WHAT TO DO >> Print, exactly as they stand, the lines from the start of the listing to the line containing "Screen dimensions: 1242x973", inclusive.

- - - -

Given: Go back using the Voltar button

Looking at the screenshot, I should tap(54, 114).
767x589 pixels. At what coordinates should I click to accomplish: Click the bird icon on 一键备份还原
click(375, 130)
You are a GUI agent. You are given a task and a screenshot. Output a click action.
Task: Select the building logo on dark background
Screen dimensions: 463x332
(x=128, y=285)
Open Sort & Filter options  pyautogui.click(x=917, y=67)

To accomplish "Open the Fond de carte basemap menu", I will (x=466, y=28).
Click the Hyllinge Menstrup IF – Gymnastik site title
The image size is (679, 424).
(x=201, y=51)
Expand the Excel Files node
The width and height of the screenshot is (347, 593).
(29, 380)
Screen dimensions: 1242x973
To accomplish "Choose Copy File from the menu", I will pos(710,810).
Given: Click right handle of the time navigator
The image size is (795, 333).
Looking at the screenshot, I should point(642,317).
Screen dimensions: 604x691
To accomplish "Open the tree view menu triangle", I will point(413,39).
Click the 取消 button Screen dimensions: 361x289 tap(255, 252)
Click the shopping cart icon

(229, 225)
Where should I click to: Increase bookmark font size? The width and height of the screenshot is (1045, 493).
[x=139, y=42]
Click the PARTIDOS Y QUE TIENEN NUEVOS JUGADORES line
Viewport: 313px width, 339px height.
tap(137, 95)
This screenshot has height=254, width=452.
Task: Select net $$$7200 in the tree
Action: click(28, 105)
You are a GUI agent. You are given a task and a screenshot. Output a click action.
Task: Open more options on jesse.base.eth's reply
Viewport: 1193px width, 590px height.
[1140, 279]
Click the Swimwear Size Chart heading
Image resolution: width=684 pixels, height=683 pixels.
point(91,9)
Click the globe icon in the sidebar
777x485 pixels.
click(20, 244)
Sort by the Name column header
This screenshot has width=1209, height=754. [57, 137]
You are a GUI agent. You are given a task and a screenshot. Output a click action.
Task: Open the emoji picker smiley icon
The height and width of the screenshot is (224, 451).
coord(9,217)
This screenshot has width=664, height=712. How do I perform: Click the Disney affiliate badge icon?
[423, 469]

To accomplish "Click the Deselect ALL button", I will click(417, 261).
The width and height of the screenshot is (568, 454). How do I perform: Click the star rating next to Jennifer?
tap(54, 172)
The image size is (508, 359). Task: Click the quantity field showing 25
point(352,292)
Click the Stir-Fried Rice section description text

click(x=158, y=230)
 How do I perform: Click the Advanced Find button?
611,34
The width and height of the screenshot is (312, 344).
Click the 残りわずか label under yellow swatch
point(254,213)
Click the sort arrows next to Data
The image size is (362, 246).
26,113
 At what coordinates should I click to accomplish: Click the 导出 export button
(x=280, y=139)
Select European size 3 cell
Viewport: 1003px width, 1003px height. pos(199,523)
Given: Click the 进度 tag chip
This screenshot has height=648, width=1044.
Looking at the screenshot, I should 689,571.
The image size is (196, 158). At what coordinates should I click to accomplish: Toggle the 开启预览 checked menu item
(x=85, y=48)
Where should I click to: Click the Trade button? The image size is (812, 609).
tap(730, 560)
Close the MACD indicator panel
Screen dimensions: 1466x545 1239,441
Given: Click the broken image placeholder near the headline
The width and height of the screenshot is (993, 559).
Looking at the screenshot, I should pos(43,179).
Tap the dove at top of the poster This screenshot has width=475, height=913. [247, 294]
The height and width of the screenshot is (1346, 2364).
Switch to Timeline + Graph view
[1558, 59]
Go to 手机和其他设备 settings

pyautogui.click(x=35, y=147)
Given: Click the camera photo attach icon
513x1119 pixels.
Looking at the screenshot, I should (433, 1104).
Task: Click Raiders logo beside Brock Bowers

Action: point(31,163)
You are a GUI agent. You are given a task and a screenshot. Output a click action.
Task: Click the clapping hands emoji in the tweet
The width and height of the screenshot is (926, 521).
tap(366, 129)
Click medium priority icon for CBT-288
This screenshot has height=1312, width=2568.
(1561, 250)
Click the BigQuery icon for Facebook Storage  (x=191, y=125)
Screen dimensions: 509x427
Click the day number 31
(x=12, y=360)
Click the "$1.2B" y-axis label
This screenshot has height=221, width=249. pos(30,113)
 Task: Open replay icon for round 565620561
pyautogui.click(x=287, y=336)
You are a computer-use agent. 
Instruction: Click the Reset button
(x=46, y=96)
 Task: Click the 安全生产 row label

- - - -

RESPONSE AREA >>
Given: Go back using the Voltar button

Looking at the screenshot, I should tap(54, 114).
767x589 pixels. At what coordinates should I click to accomplish: Click the bird icon on 一键备份还原
click(375, 130)
You are a GUI agent. You are given a task and a screenshot. Output a click action.
Task: Select the building logo on dark background
Screen dimensions: 463x332
(x=128, y=285)
Open Sort & Filter options  pyautogui.click(x=917, y=67)

To accomplish "Open the Fond de carte basemap menu", I will (x=466, y=28).
Click the Hyllinge Menstrup IF – Gymnastik site title
The image size is (679, 424).
(x=201, y=51)
Expand the Excel Files node
The width and height of the screenshot is (347, 593).
(29, 380)
Screen dimensions: 1242x973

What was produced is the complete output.